> _Problem to work on_
Please write out exactly the lines of the data below from the line holding "Najczęściej zadawane pytania (228, 440)" through the line holding "Podróże (350, 12)", and leave out the rest.

○ ○ ○ ○

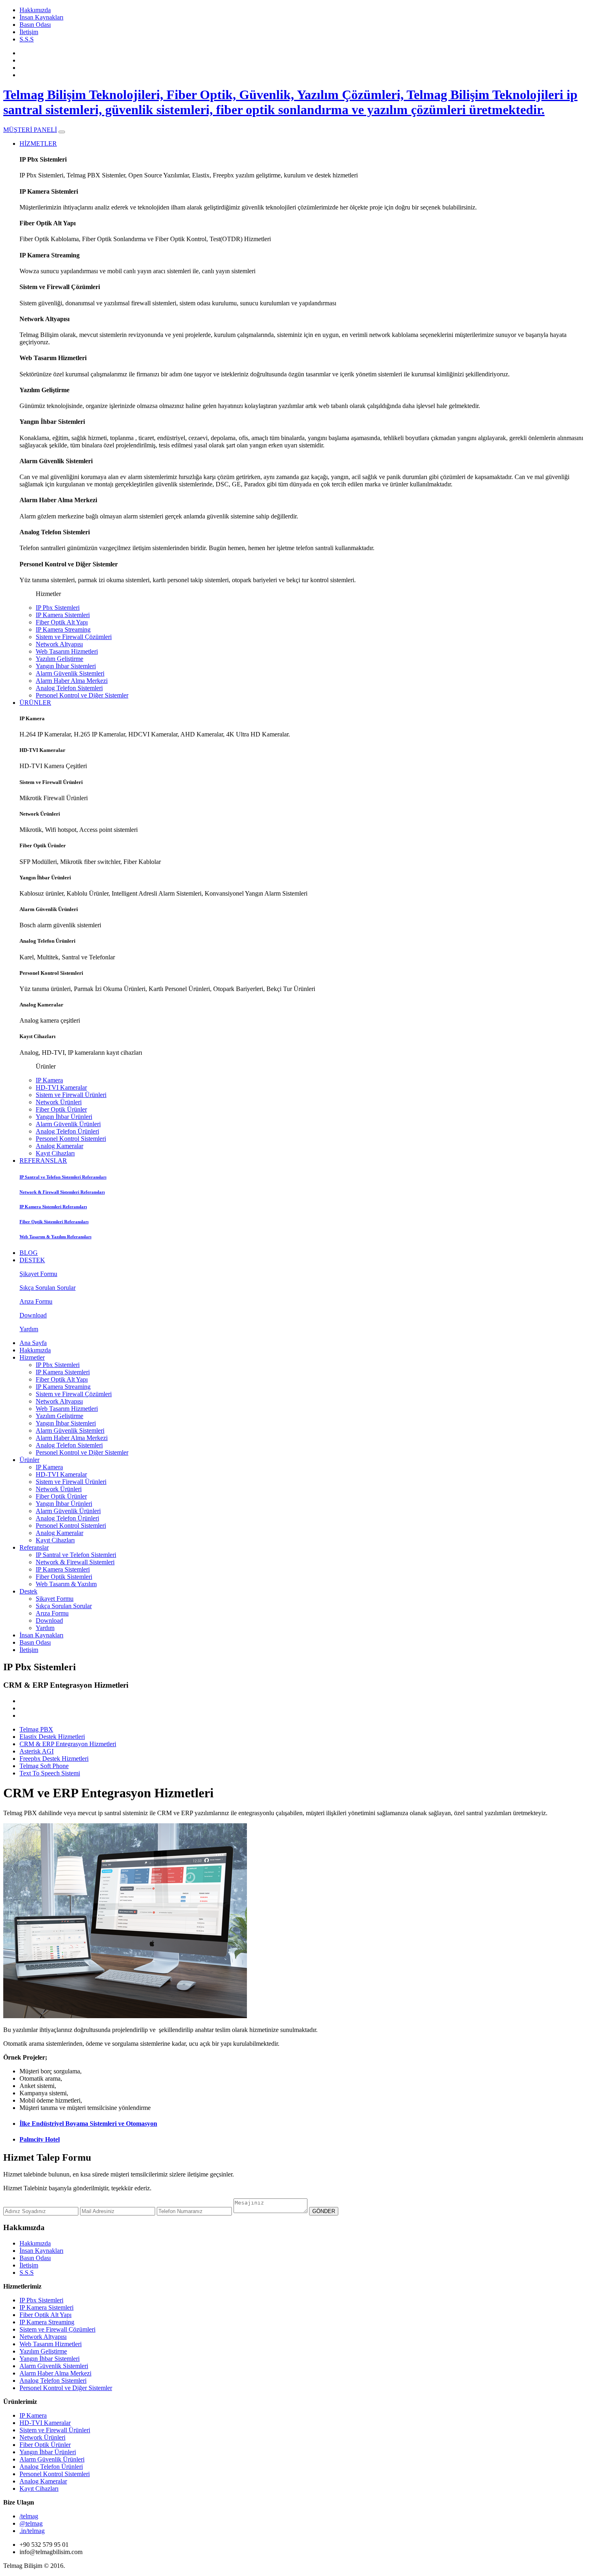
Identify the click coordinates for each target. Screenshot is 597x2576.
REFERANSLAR (43, 1160)
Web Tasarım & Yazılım (66, 1584)
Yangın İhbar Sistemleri (66, 666)
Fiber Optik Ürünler (61, 1109)
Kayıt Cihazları (55, 1153)
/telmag (28, 2516)
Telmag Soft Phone (44, 1765)
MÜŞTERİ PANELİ (30, 129)
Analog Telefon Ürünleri (67, 1131)
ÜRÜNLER (35, 702)
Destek (28, 1591)
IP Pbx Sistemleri (58, 607)
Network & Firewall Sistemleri (75, 1562)
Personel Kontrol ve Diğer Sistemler (82, 695)
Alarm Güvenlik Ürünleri (68, 1124)
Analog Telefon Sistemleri (69, 687)
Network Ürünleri (59, 1102)
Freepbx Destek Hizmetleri (54, 1758)
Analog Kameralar (59, 1145)
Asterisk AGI (36, 1751)
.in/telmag (32, 2530)
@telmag (31, 2523)
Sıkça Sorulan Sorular (64, 1605)
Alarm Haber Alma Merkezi (72, 680)
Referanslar (34, 1547)
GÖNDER (323, 2211)
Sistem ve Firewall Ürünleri (71, 1094)
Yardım (45, 1627)
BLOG (28, 1252)
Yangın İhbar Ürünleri (64, 1116)
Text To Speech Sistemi (49, 1773)
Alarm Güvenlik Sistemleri (70, 673)
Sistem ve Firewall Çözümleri (74, 636)
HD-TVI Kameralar (61, 1087)
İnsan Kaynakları (41, 17)
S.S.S (26, 39)
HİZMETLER (38, 143)
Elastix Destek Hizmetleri (52, 1736)
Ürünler (29, 1459)
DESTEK (32, 1260)
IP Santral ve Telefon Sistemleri (76, 1554)
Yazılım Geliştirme (59, 658)
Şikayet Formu (55, 1598)
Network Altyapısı (59, 644)
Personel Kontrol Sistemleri (71, 1138)
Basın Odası (35, 24)
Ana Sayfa (33, 1342)
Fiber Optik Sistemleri (64, 1576)
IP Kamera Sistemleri (63, 614)
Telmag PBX (36, 1729)
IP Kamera (49, 1080)
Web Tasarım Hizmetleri (67, 651)
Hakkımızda (35, 9)
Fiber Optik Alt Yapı (62, 622)
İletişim (28, 31)
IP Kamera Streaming (63, 629)
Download (49, 1620)
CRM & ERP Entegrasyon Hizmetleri (67, 1743)
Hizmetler (32, 1357)
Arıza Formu (52, 1613)
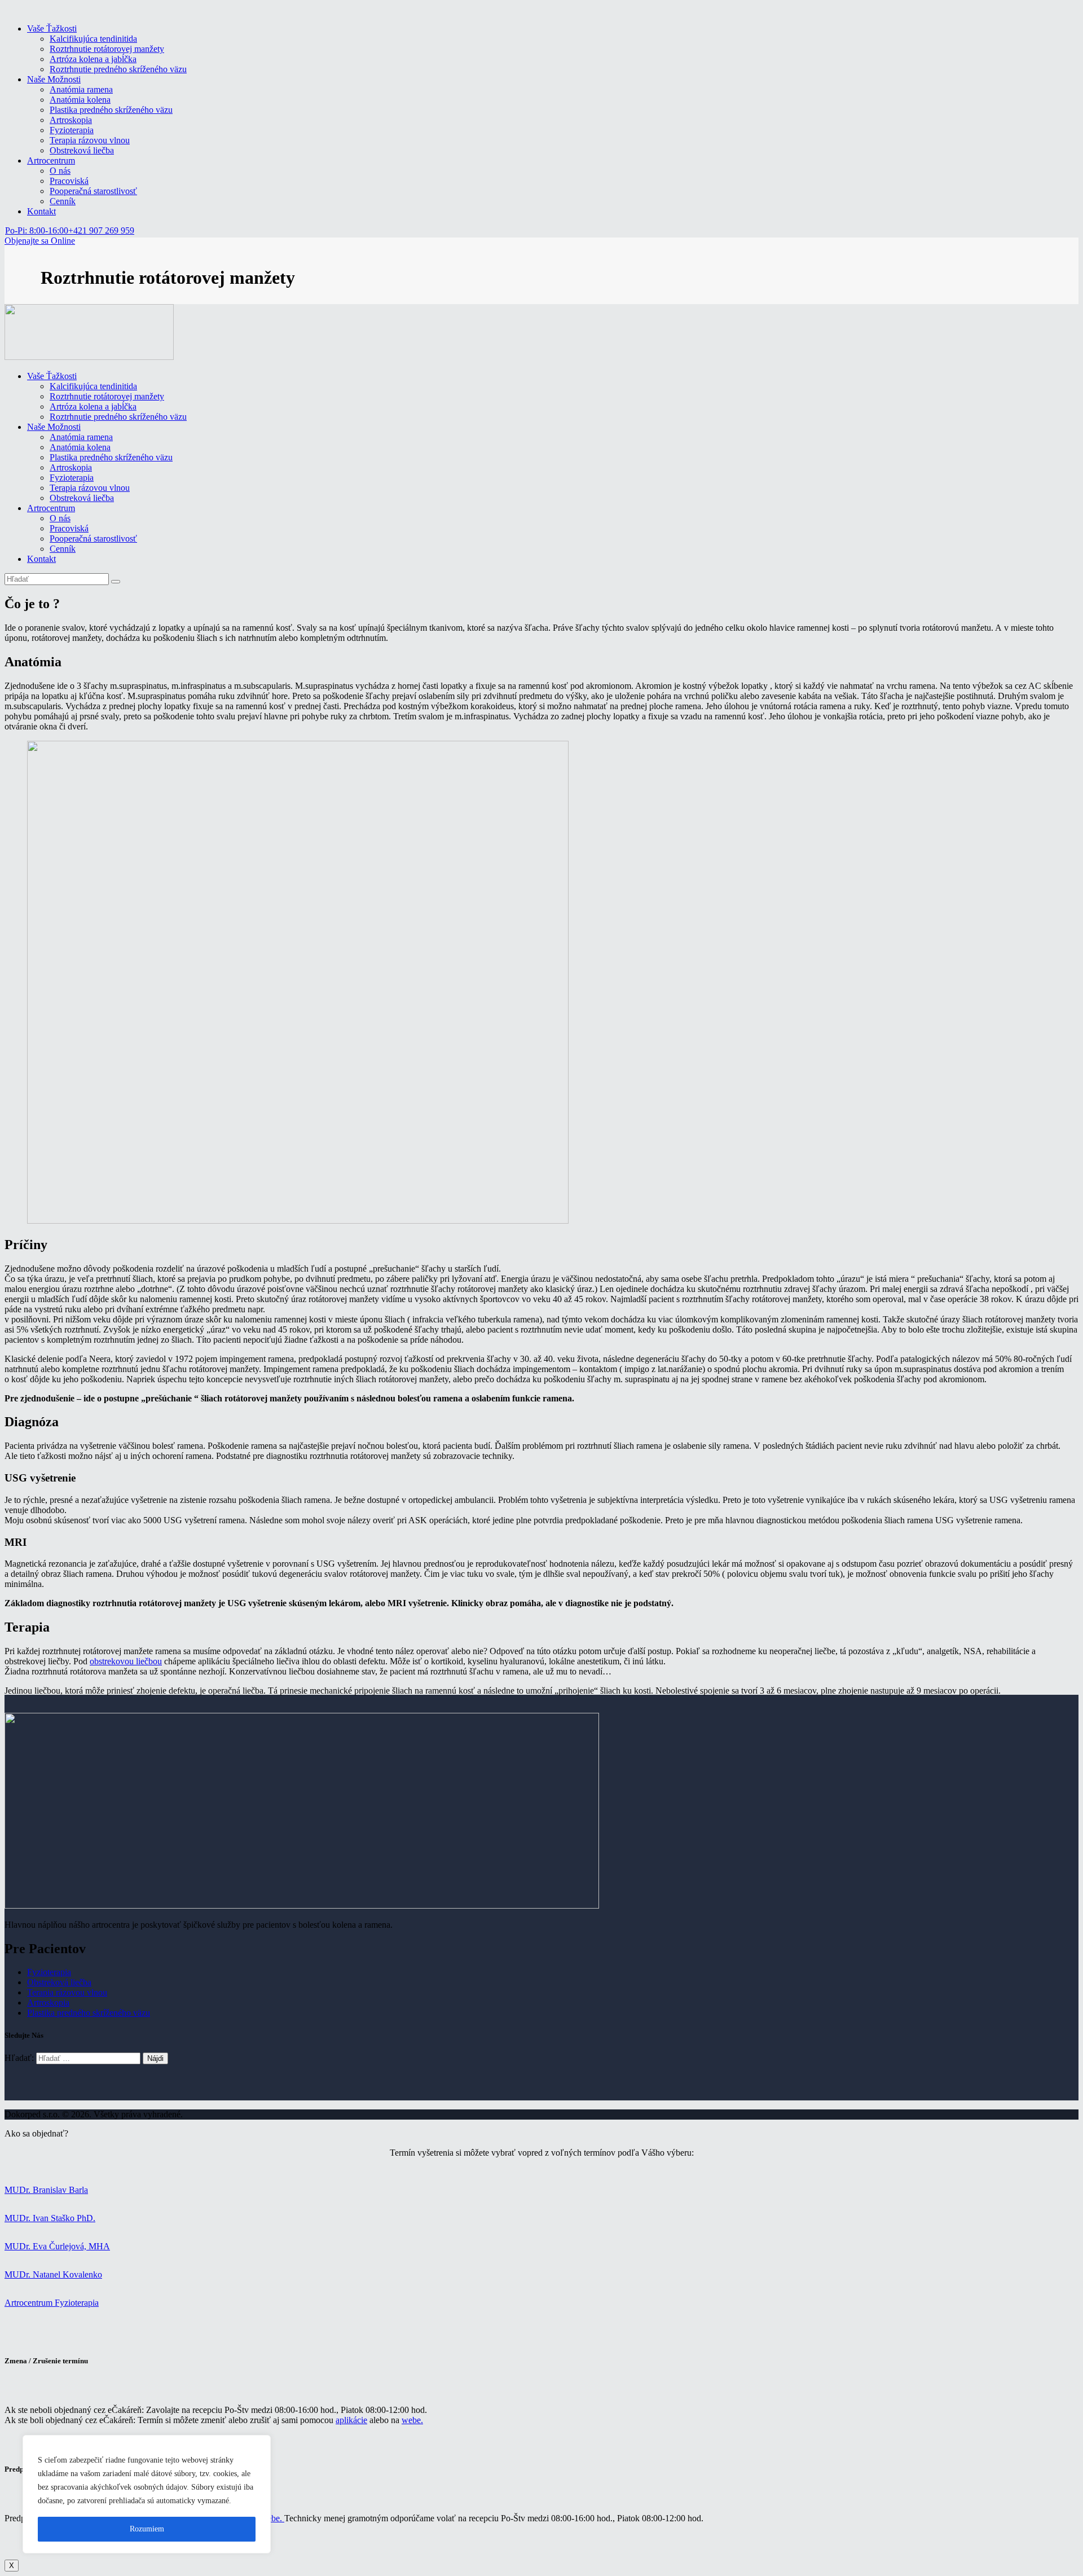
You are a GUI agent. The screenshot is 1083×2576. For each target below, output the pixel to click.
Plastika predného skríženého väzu (88, 2012)
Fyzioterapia (49, 1972)
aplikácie (351, 2420)
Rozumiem (147, 2529)
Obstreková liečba (59, 1982)
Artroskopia (48, 2002)
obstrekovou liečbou (126, 1661)
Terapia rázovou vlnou (67, 1992)
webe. (412, 2420)
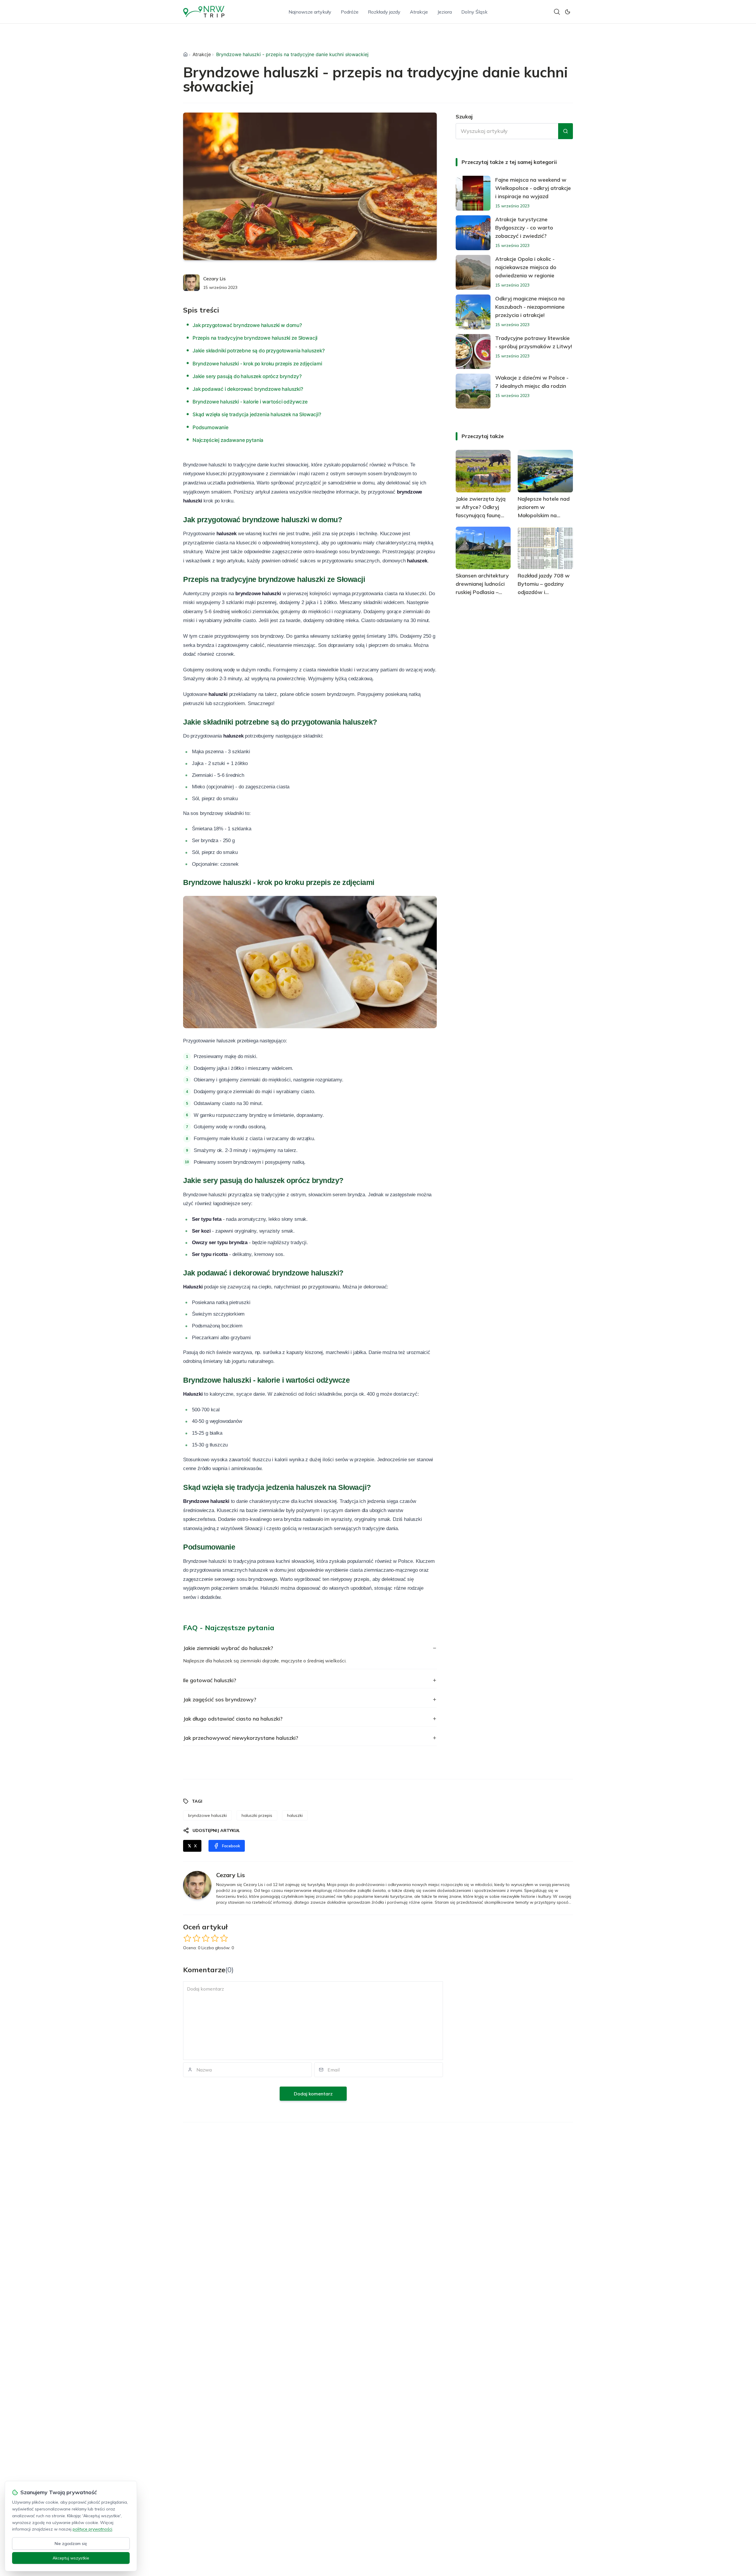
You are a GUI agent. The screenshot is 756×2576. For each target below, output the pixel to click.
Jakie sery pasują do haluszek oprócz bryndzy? (247, 376)
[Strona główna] (185, 54)
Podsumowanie (211, 427)
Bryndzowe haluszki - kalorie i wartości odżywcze (250, 402)
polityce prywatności (92, 2529)
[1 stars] (187, 1938)
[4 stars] (215, 1938)
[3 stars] (205, 1938)
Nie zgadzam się (71, 2543)
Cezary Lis (214, 278)
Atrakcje (419, 12)
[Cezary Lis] (191, 282)
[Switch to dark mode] (567, 11)
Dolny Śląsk (474, 12)
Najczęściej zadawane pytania (228, 440)
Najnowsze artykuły (310, 12)
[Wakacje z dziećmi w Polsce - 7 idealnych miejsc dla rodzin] (473, 391)
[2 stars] (196, 1938)
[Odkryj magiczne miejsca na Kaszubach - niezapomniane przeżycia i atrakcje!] (473, 311)
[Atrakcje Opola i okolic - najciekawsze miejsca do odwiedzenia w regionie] (473, 272)
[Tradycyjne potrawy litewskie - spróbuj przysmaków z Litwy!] (473, 351)
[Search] (557, 12)
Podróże (350, 12)
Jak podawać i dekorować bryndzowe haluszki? (248, 389)
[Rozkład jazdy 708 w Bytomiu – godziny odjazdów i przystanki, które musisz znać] (545, 548)
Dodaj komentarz (313, 2094)
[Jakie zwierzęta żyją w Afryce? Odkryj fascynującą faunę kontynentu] (483, 471)
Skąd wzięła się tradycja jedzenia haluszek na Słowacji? (257, 414)
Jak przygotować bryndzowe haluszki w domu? (247, 325)
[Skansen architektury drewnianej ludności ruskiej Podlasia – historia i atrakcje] (483, 548)
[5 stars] (224, 1938)
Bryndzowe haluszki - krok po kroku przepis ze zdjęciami (257, 364)
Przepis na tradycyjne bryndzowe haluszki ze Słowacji (255, 338)
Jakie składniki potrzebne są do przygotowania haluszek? (259, 351)
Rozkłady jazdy (384, 12)
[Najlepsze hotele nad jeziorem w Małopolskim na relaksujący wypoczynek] (545, 471)
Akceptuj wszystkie (71, 2558)
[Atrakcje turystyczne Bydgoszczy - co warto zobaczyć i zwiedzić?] (473, 232)
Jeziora (444, 12)
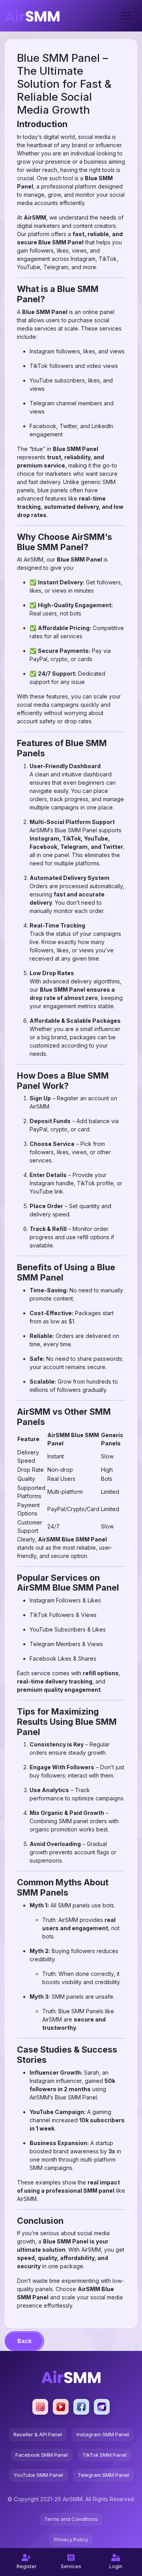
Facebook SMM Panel (41, 2455)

○ ○ ○ ○

> _Solution below_
Najczęściej zadawane pytania (228, 440)
Najnowsze artykuły (310, 12)
[Wakacje z dziećmi w Polsce - 7 idealnych miejsc dla rodzin] (473, 391)
[2 stars] (196, 1938)
[Odkryj magiczne miejsca na Kaszubach - niezapomniane przeżycia i atrakcje!] (473, 311)
[Atrakcje Opola i okolic - najciekawsze miejsca do odwiedzenia w regionie] (473, 272)
[Tradycyjne potrawy litewskie - spróbuj przysmaków z Litwy!] (473, 351)
[Search] (557, 12)
Podróże (350, 12)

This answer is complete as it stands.